Discussion in 'Trading' started by AFJ Garner, Oct 15, 2009.

  1. ssb11

    ssb11

    my idea would be that while we have seen but a sliver of possible market outcomes, i would hypothesize that the outcomes that we have seen give us some idea of what the majority of future market outcomes might look like. in developing a model i am not only interested in how profitable it was in the past, but how likely that profitability will continue in the future. does the market need to do very specific things or very broad things for me to make money in the future? there are also certain facts (like the effects of costs on trading) that are not dependent on empirical evidence (that i would call an assertion or theory). by aligning the most facts, using the fewest variables, perhaps i can maximize my chances of future profitability. i would argue that any model that "stopped working" never really "worked" in the first place (arb situations aside. they can certainly become unavailable due to competition). by observing all the available data (beginning in roughly 1972) and using the same parameters (under 5) on 30 different markets across every possible "sector", one can observe over 1000 market years. this is very different than creating a model in the early 80's based on 10 futures markets or developing an equity model based on the NASDAQ from 1985-1999.

    to mr. ganngalt:

    i believe our profits are based on the non-normal distribution of price moves which i think comes from our species not fully recognizing magnitude vs. frequency in its dopamine reward system. this leads to our being risk seeking with losses and risk adverse with gains. this i don't think will change. how this will manifest itself in market prices, i think is boundless. if the price move distribution is normal, we will lose costs. if the tails are thin, we will lose more. certain methods of capturing this anomaly will prove to be inefficient. i must always keep in mind that i might be wrong and therefore accept the financial damage if i am.
     
    #111     Dec 11, 2009
  2. ssb11

    ssb11

    If you use few enough if/then statements in your testing, show enough consistency between the creation data and the testing data, show little change as your variables have small changes, and you have shown the discipline to follow rules, then i think you have a usable model.

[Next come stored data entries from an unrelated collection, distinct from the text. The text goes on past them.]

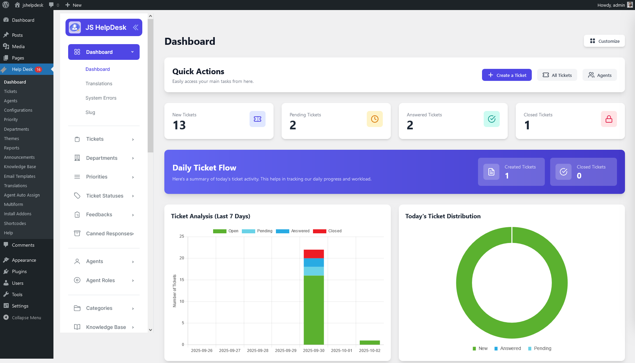Click the Created Tickets document icon
Screen dimensions: 635x363
(491, 172)
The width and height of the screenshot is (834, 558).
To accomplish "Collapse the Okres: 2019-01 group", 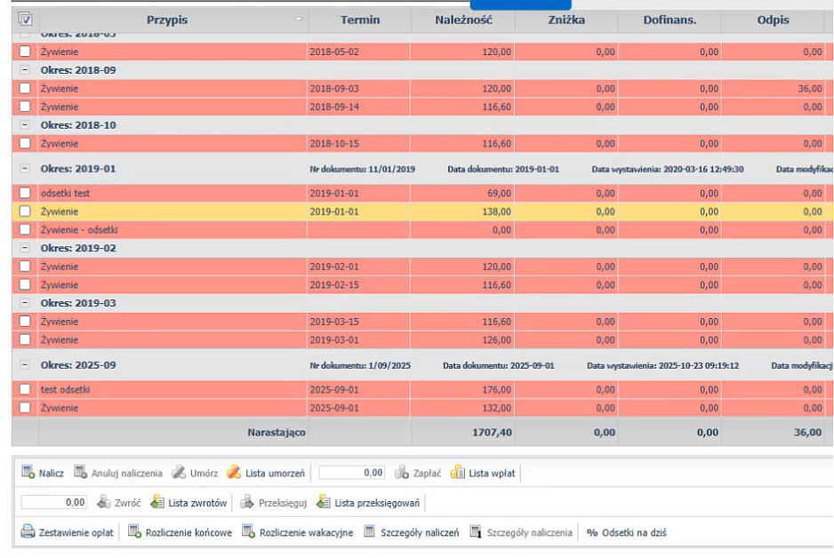I will coord(25,169).
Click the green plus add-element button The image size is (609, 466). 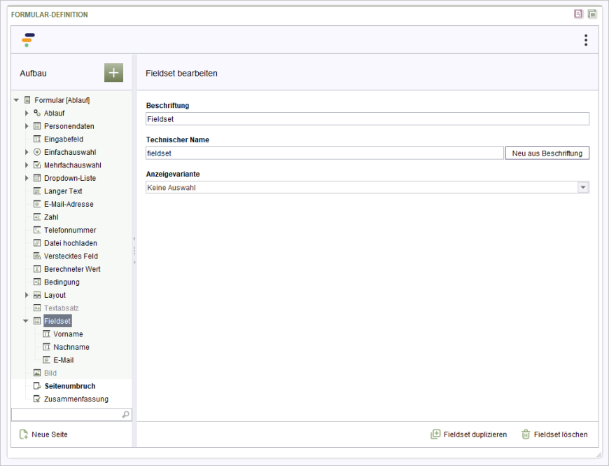tap(113, 73)
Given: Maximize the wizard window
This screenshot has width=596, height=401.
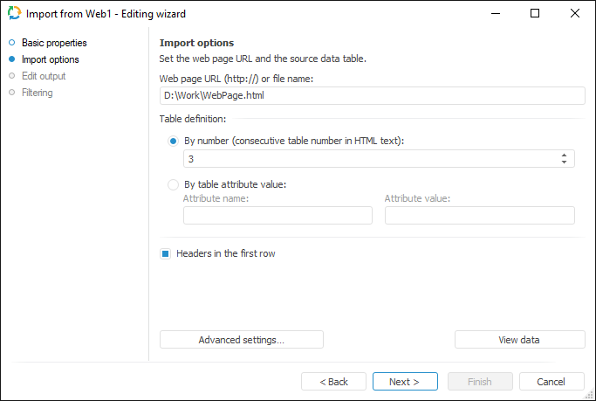Looking at the screenshot, I should click(x=535, y=14).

    It would be difficult to have a method that loses >50% of its trades and has an average winner < its average loser, yet still shows a profit. Of course a model may have some of both, but most either win via a high W% or a large avW/avL ratio.
     
    #112     Dec 11, 2009
  3. Solid stuff. I've got nothing to comment but say, thanks for clarifying.

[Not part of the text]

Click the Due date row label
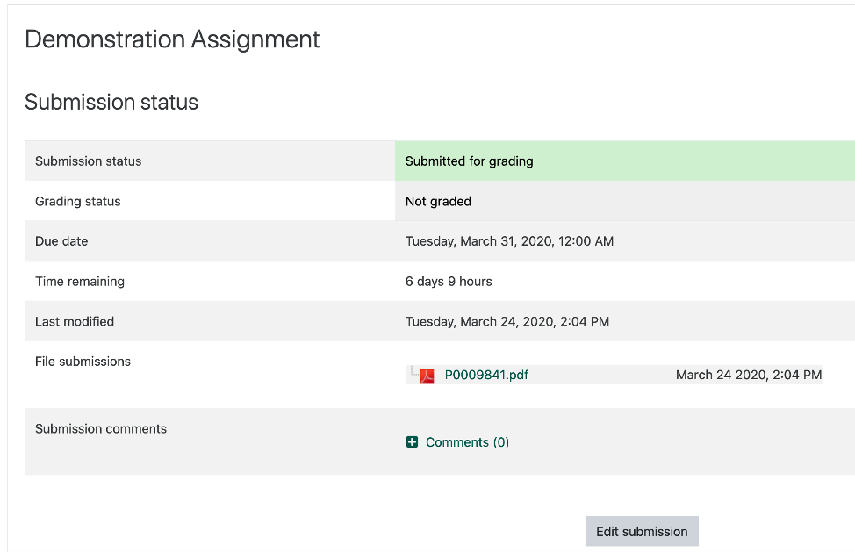 tap(61, 241)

    Hrrrmmm... What you mentioned reminds me of someone... Do you run a CTA in Chicago (specifically in BOT)? The person I have in mind has a 'S' in their initials and in his AM's name.
     
    #113     Dec 11, 2009
  4. I am happy to think that such a durable model may be possible. It is certainly what I have tried to design for myself and, using futures market data going back to 1970, I have made sure that my models are profitable in every time period during that time frame. In 2050 somebody trading such a system will be able to look back and verify whether or not my design (and my prediction of continued profitability) has been a success. I hope my prediction is correct and that my models remain profitable. Who can tell at this point in time? In any event, I shall continue research and development and ensure that if and when changes to the models become necessary, I make them.


    I was not seeking to argue with your mathematics – just the polarity of the statement “ market making versus the rest”. As you now say, a model may have some of both. You can design a long term trend following system with a win/loss ratio greater than 50% where the average winner is larger than the average loser. There are profitable trading methods other than market making where a high win loss ratio and a low average win to average loss ratio are possible. I am probably just being pedantic and had misconstrued what you meant.

    I would not seek to argue with your basic premise – as I stated above, I hope you are right and that an analysis of sufficient past data may give us a sporting chance of designing a simple system with few parameters which lasts well into the future. But markets of course go back far beyond 1972 and JW Henry stated at one time that they analysed price movements on commodities going back to the 19th Century and beyond. Admittedly beyond a certain date futures markets did not exist and daily prices, let alone daily OHLC, are not obtainable.

    But my point is that there have been plenty of people analysing plenty of data well before we started in business – even if they did not have the computing power readily available today. Perhaps the likes of JW Henry, Dunn and Eckhart messed up their analysis; I would not know. What I do know is that some of the systems they designed seem to have perished (at least in their original form) – notably the Original Turtle Rules. JWH and Dunn looked as if they were going out of business recently and were forced to make alterations to their models – despite Dunn’s reputed contention that he is trading the same way as when he started out in business. You may have a point – perhaps (as per your definition) their systems never worked in the first place. But I for one have difficulty in believing that a system can be designed to be eternally profitable. I very much hope I am wrong.
     
    #114     Dec 12, 2009
  5. plyka

    plyka

    Just a quick question to all here, are you guys all system traders, or is there a discretionary trader among you? I only ask because it seems that you all are system traders.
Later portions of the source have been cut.